Encontramos na Bíblia a Palavra de Deus ditada pelo próprio
Deus e escrita na íntegra. Um texto em que o homem foi tão somente seu copy desk. O Senhor Deus disse ainda a Moisés: — Escreva essas palavras
porque é com base nelas que estou fazendo uma aliança com você e com o povo de
Israel (Ex 34.27). Encontramos a Palavra de Deus ordenadas por ele, mas
escrita segundo a interpretação de Moisés. Então
o Senhor Deus disse a Moisés: — Escreva um relatório dessa vitória a
fim de que ela seja lembrada (Ex 17.14). Encontramos a palavra escrita
pelas próprias mãos. O Senhor Deus disse
a Moisés: — Suba o monte onde eu estou e fique aqui, pois eu vou lhe dar as
placas de pedra que têm as leis e os mandamentos que escrevi, a fim
de que você os ensine ao povo (Ex 24.12).

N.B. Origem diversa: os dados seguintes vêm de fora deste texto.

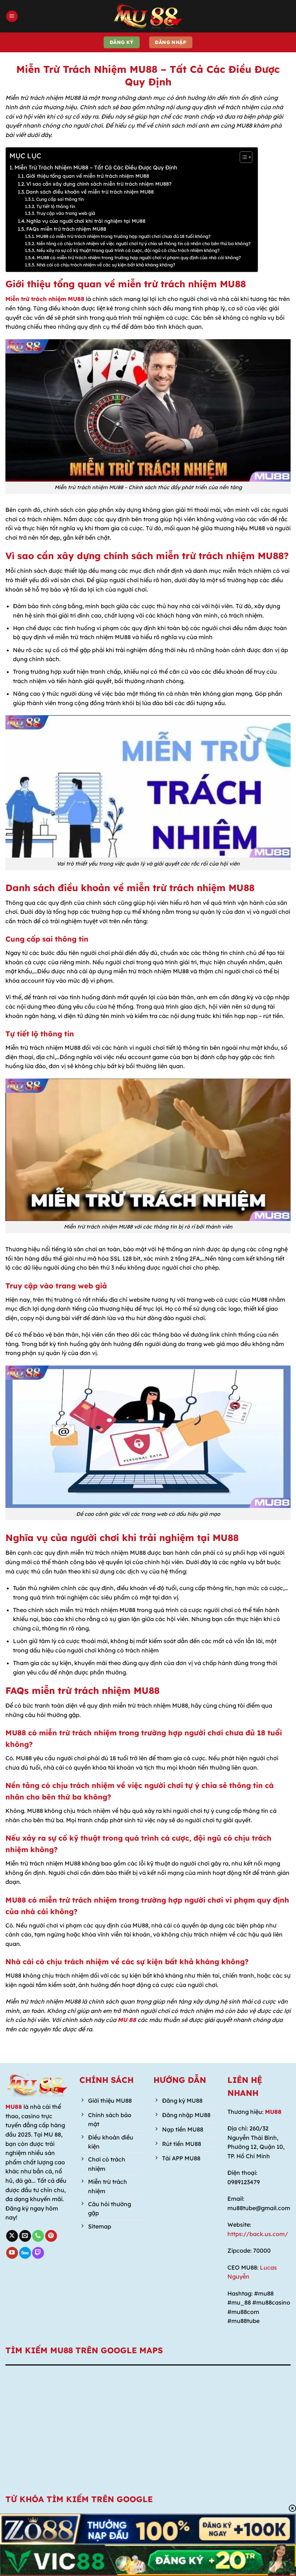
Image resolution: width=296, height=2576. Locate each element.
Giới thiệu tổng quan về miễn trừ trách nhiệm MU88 (87, 176)
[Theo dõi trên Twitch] (38, 2253)
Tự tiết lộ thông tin (55, 206)
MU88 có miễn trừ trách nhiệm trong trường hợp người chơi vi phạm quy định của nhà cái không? (138, 257)
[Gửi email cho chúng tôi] (25, 2236)
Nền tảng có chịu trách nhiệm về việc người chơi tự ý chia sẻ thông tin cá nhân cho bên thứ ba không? (143, 243)
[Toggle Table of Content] (242, 157)
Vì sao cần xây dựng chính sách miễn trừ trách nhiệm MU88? (98, 184)
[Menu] (12, 16)
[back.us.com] (148, 16)
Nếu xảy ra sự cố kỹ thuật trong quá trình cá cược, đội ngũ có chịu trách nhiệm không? (127, 250)
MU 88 (127, 2019)
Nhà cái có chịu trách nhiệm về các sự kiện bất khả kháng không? (105, 264)
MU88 (13, 2106)
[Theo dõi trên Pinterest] (51, 2236)
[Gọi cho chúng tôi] (38, 2236)
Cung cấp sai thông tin (59, 199)
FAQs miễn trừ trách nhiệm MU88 (66, 229)
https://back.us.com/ (257, 2234)
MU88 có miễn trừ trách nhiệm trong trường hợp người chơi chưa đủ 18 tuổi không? (123, 236)
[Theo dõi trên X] (12, 2236)
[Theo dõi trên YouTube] (12, 2253)
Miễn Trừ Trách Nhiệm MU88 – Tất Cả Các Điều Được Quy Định (95, 167)
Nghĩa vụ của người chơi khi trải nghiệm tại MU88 (85, 221)
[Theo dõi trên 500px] (25, 2253)
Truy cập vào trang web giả (65, 213)
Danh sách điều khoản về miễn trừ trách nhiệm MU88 (90, 192)
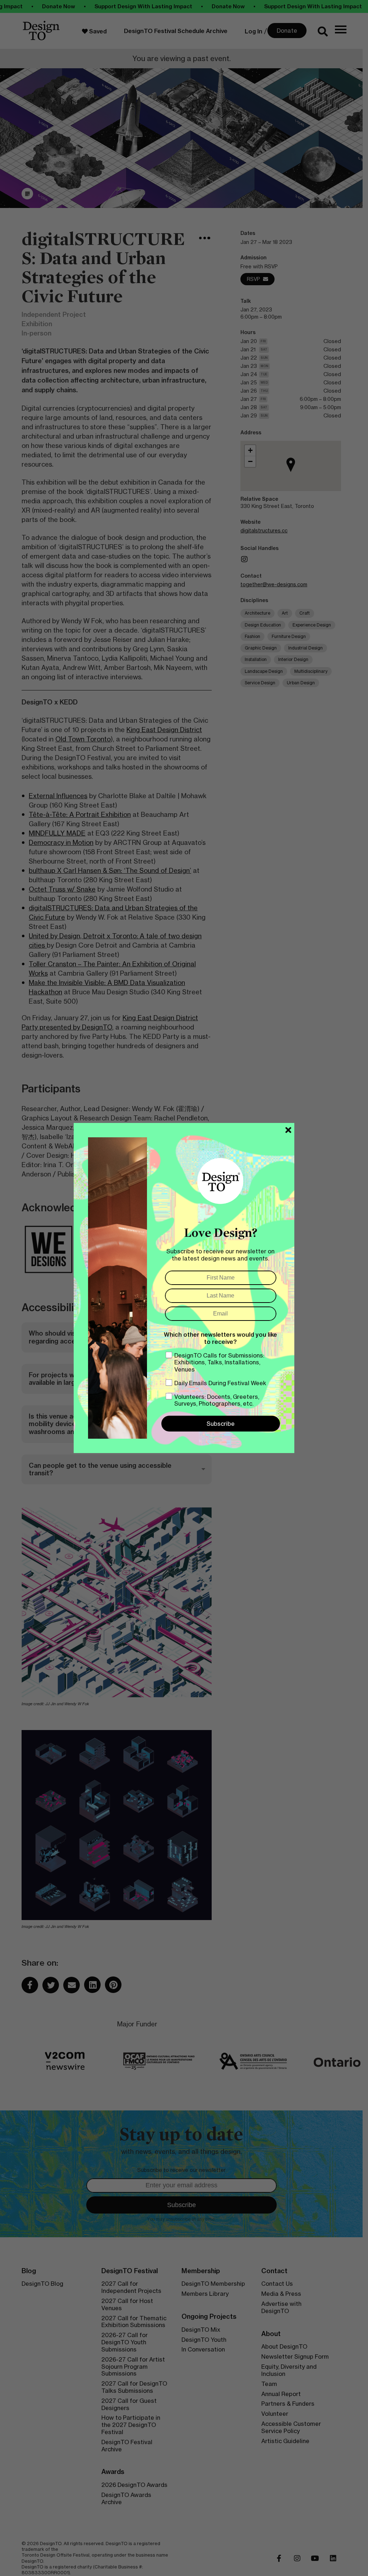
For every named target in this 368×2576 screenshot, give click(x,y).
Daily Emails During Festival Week (220, 1383)
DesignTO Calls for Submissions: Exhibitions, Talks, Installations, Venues (219, 1362)
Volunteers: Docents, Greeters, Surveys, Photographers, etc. (216, 1400)
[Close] (288, 1130)
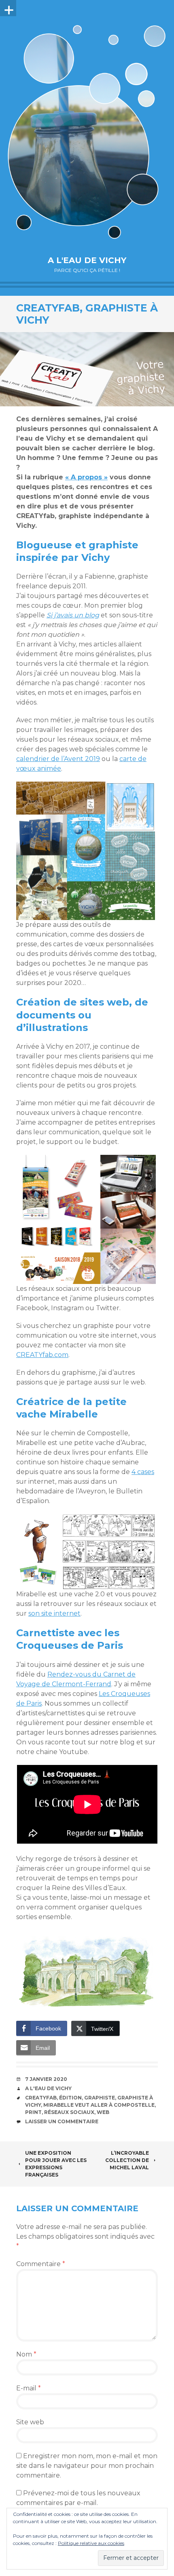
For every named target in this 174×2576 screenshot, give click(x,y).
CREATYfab (41, 2098)
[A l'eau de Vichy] (87, 131)
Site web (30, 2422)
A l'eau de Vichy (87, 260)
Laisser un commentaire (61, 2121)
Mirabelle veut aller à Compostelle (99, 2105)
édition (70, 2098)
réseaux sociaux (69, 2112)
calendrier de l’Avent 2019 (58, 759)
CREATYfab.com (42, 1355)
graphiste (99, 2098)
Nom (26, 2354)
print (33, 2112)
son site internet (54, 1613)
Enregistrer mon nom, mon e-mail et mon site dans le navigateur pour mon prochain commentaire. (86, 2465)
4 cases (143, 1472)
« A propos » (86, 477)
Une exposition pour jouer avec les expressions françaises (56, 2164)
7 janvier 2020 (46, 2079)
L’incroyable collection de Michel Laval (127, 2160)
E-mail (28, 2388)
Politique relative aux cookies (91, 2543)
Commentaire (40, 2264)
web (103, 2112)
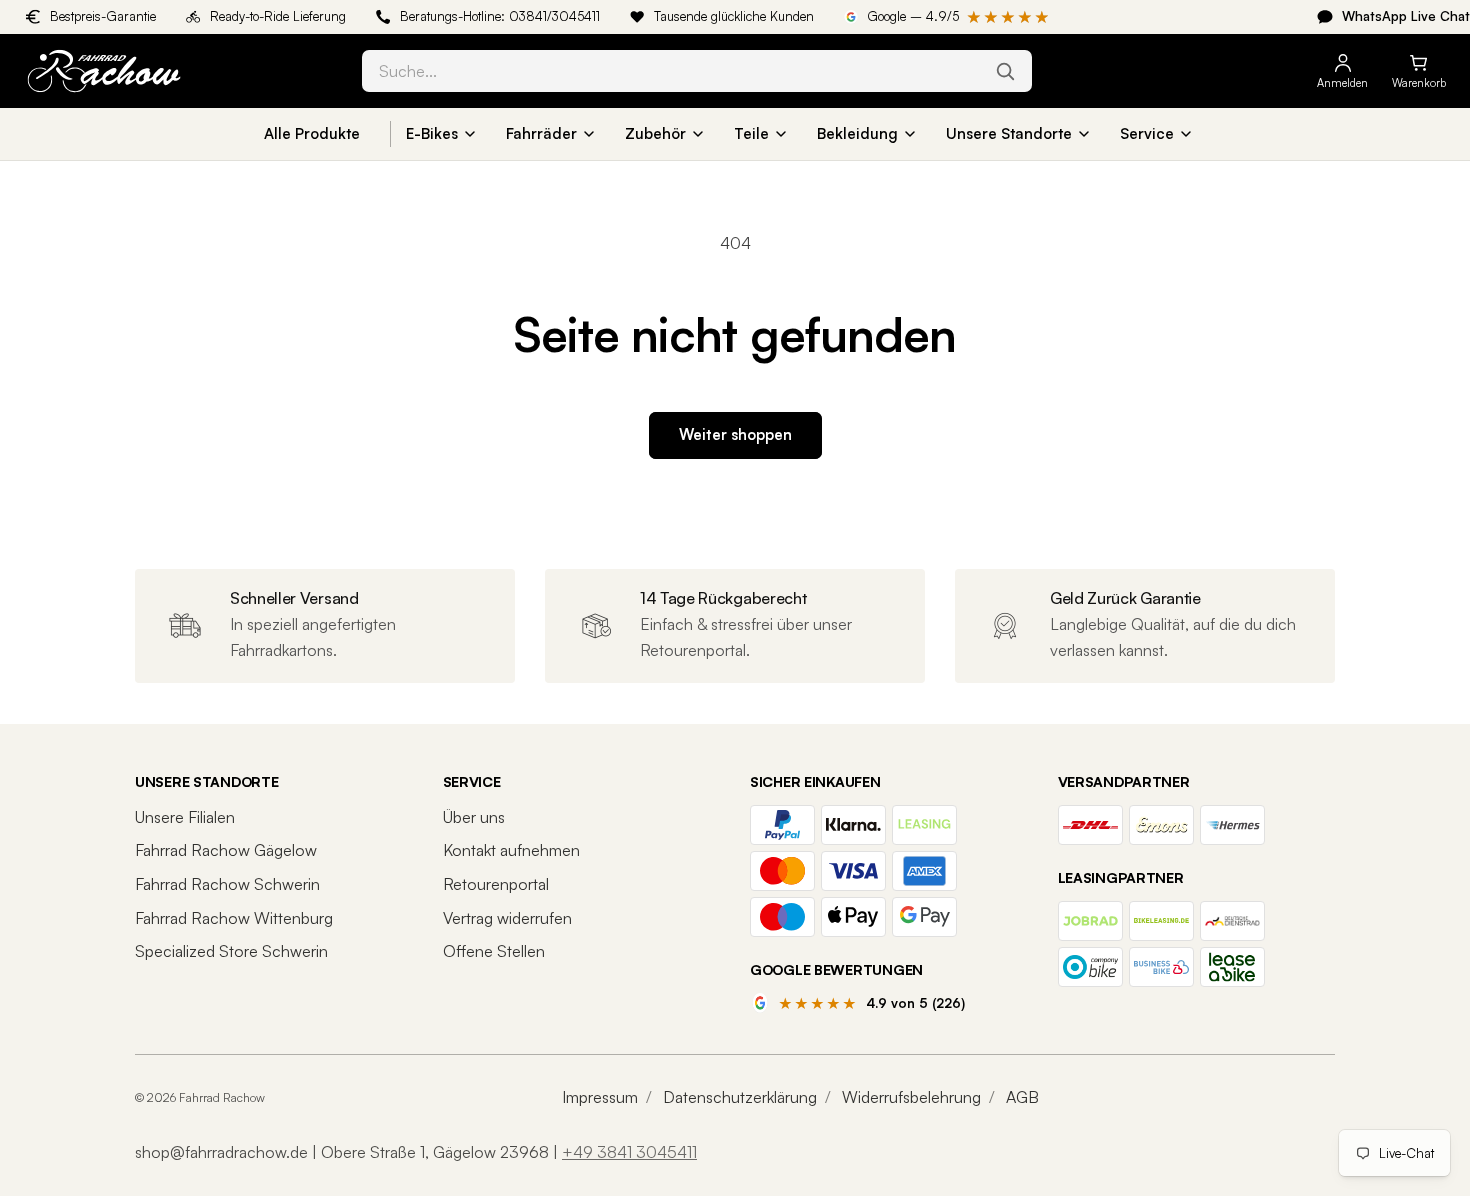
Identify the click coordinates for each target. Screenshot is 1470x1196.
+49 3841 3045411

Mas essas são questões menores, diante do paradoxo de quando
Palavra de Deus foi dita para não ser entendida. O Senhor Deus me disse: — Vá e diga ao povo o seguinte:
“Vocês podem escutar o quanto quiserem, mas não vão entender nada” (Is 6.9).
Ou de quando foi dita sem autorização: Hananias
era da cidade de Gibeão. Ele me disse, na presença dos sacerdotes e do
povo, que o Senhor Todo-Poderoso, o Deus de Israel, tinha dito o
seguinte: — Eu acabei com o poder do rei da Babilônia (Jr 28.1-2). Ou ainda
palavras que estão na Bíblia, mas que terminantemente não são de Deus: Feliz aquele que fizer com você o mesmo que
você fez conosco — aquele que pegar as suas crianças e esmagá-las contra as
pedras! (Sl 137.8-9)
Como podemos ver realmente existem pesos diferentes sobre
aquilo que chamamos Palavra de Deus Escrituras Sagradas ou simplesmente de
Bíblia. Porém, não resta dúvida alguma sobre quem foi a maior autoridade a
proferir esta palavra. Jesus por vezes apela para os escritos antigos
ratificando-os pela sua autoridade messiânica como Palavra de Deus. Mas o
problema se instala quando acrescenta palavras que não estão nem nos textos
antigos asseverando que são Palavras de Deus: Pois Deus disse: “Respeite o seu pai e a sua mãe!” E disse também: “Que
seja morto aquele que amaldiçoar o seu pai ou a sua mãe!” (Mt 15.4) ou
quando coloca diretamente na boca de Deus palavras que anteriormente não foram
consideradas como sendo suas e sim conclusão do escritor: E Deus disse: “Por isso o homem deixa o seu pai e a sua mãe para se
unir com a sua mulher, e os dois se tornam uma só pessoa.”(Mt 19.4
contrapondo-se a Gn 2.24)
Voltando ao que Paulo disse a Timóteo: Toda Escritura divinamente inspirada (II Tm 3.16), podemos nos
assegurar de que esse apóstolo não estava se referindo às suas próprias
palavras. Ele jamais teria a petulância de colocá-los no mesmo patamar das
palavras da Bíblia Hebraica. Mesmo porque faz uso de palavras de baixo calão
quando se dirige aos filipenses: Eu
joguei tudo fora como se fosse lixo, a fim de poder ganhar a Cristo (Fp
3.8). Entendam que a licença poética usada pelo tradutor não reflete a verdadeira
intenção de Paulo ao se referir a tudo que se opõe ao evangelho. Mais tarde é
que Pedro, ou um de seus discípulos, vai estabelecer finalmente o paralelo
entre as cartas de Paulo e o Antigo Testamento: Nas cartas dele (Paulo) há
algumas coisas difíceis de entender, que os ignorantes e os fracos na fé
explicam de maneira errada, como fazem também com outras partes das Escrituras
Sagradas (II Pe 3.16).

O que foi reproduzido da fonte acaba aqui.